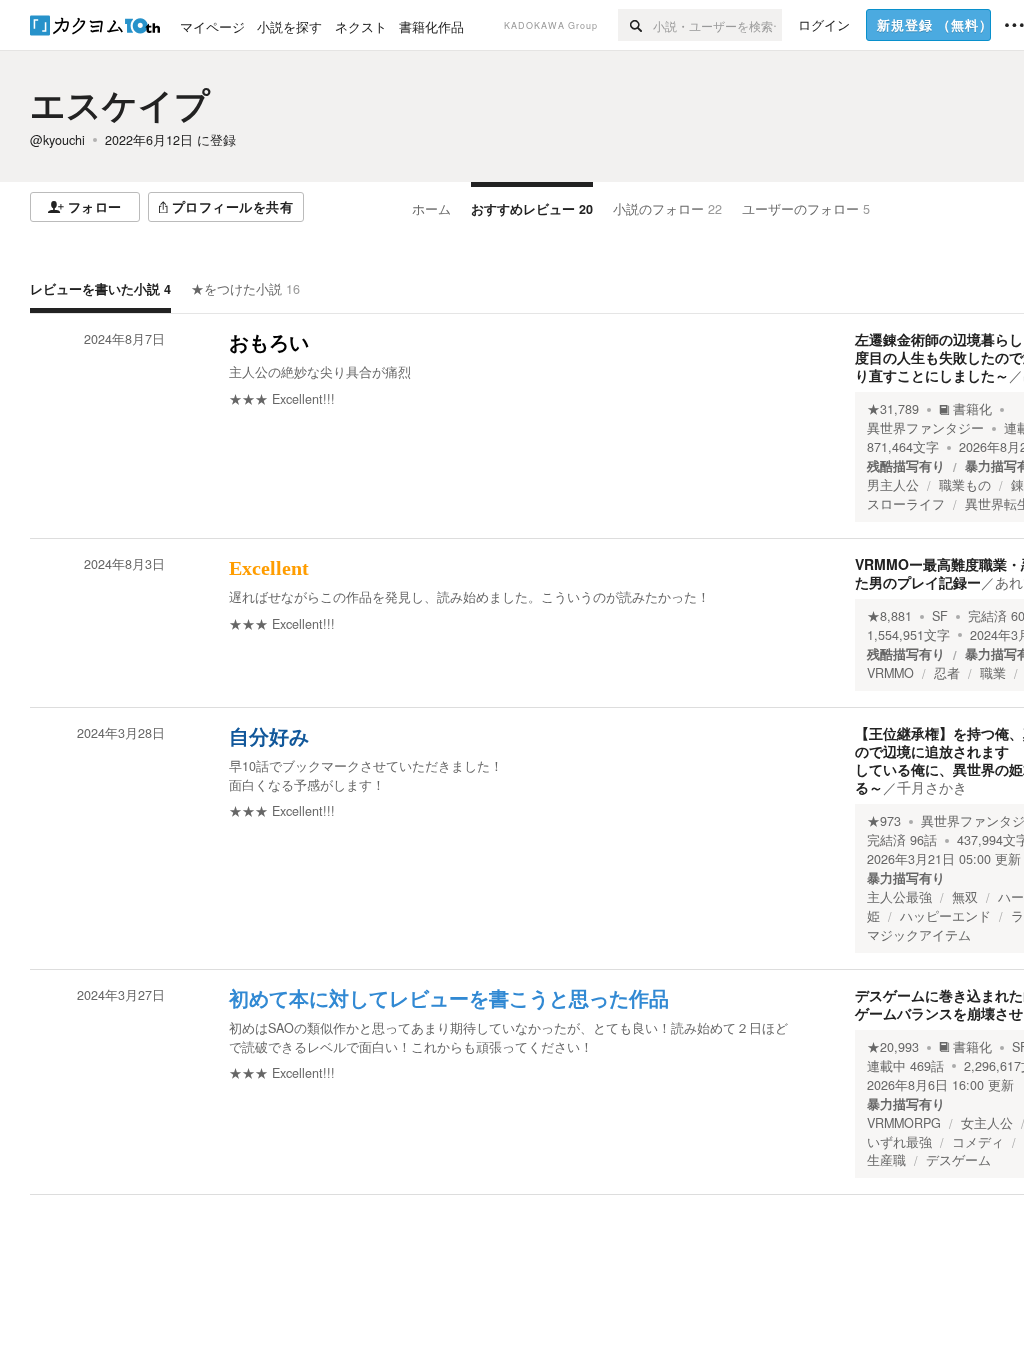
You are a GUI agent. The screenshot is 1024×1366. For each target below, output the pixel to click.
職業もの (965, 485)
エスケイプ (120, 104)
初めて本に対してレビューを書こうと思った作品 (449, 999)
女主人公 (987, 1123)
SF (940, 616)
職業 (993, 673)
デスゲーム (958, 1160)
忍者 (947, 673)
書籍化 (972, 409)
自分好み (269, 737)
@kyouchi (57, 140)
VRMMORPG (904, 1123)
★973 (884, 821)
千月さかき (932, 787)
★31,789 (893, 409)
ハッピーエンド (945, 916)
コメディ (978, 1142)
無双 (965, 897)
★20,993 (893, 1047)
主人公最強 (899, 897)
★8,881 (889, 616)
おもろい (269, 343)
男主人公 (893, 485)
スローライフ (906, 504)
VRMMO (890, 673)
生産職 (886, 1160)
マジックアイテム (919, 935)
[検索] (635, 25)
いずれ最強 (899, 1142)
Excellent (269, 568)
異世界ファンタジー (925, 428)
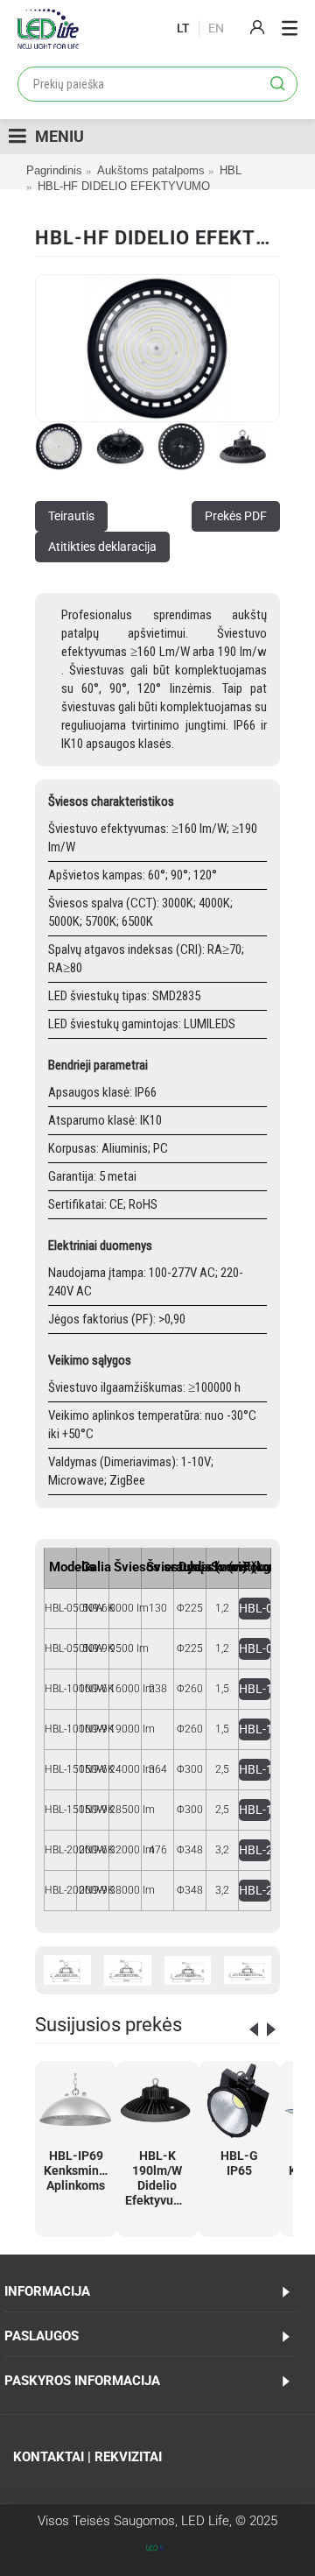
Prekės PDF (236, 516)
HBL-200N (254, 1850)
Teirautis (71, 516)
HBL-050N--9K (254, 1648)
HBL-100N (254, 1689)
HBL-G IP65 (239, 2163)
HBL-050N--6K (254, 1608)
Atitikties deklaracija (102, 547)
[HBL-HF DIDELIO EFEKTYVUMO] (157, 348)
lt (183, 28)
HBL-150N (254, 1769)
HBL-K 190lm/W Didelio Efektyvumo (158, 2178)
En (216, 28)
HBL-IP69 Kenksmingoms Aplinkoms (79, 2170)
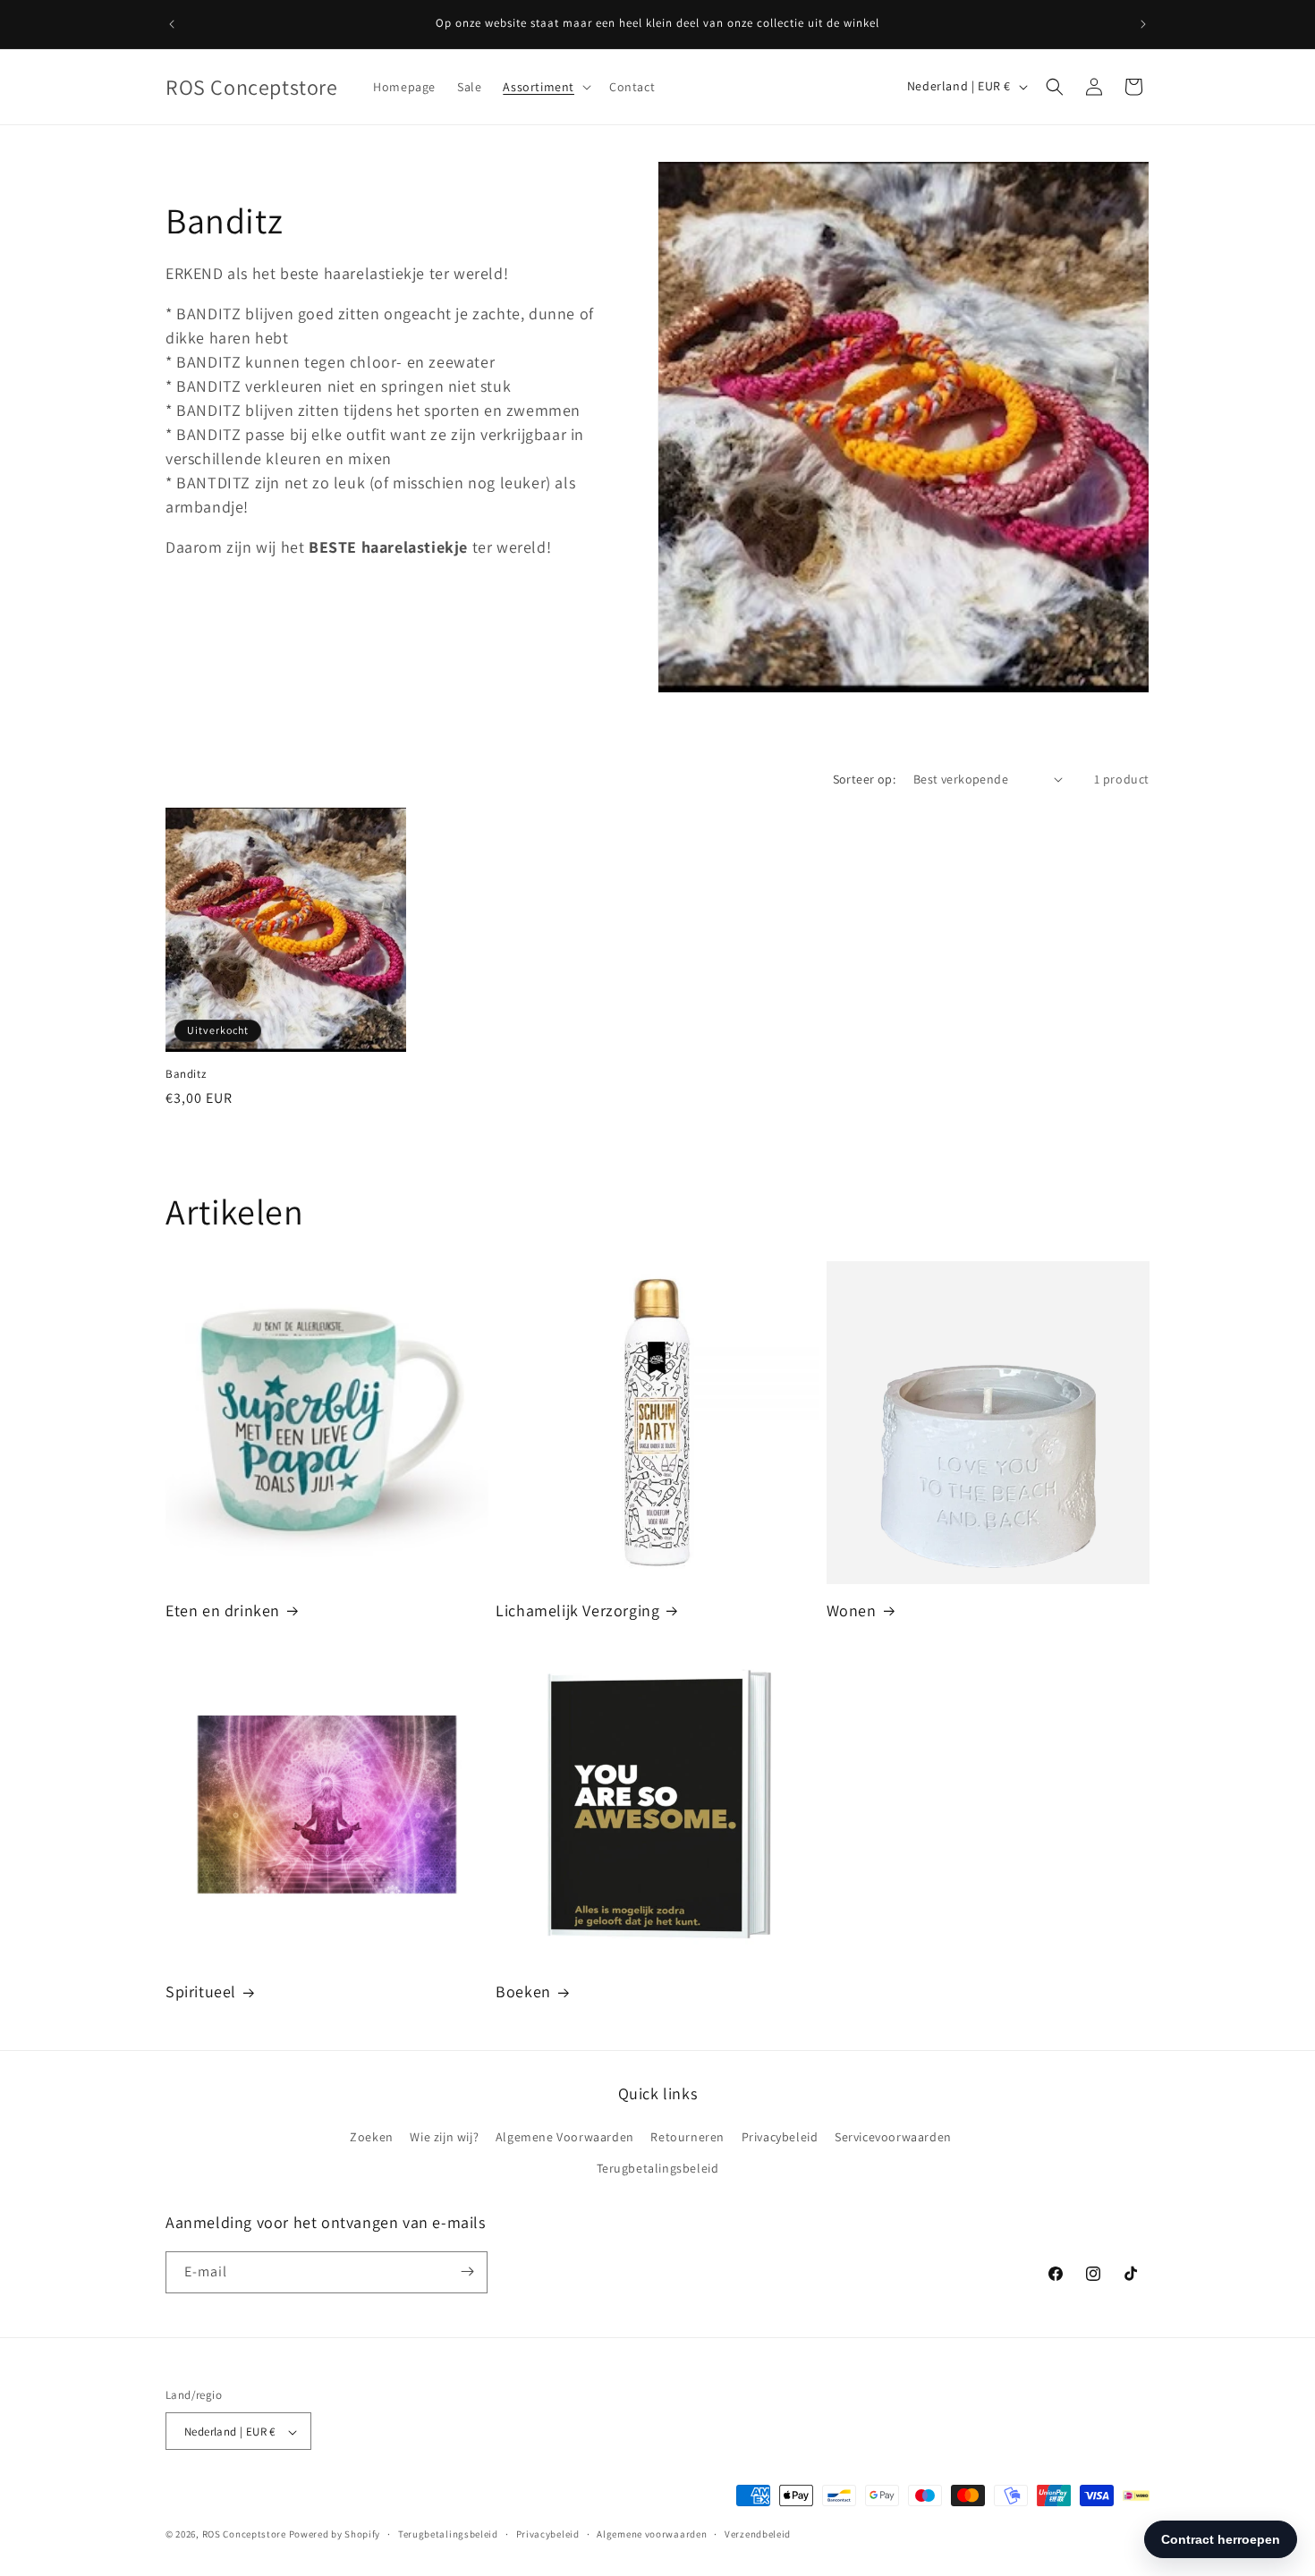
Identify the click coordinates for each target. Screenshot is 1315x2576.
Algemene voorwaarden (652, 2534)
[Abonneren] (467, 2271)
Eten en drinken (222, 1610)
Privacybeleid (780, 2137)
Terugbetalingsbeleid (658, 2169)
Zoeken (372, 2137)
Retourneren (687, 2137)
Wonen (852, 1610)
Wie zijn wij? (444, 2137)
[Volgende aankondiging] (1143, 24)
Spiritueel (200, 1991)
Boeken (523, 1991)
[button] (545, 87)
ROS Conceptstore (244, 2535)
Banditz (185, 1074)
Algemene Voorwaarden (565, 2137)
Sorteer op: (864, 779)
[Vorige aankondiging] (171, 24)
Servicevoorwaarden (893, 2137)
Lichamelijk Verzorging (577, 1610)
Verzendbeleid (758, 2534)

» YOUR OBJECTIVE
Take every line above that includes the string "each" and return it.

» RESULT OF THIS TASK
You are a GUI agent. The screenshot is 1024×1366. For each target below, output the pixel to click.
Identify the click coordinates for each target. Screenshot is 1315x2576.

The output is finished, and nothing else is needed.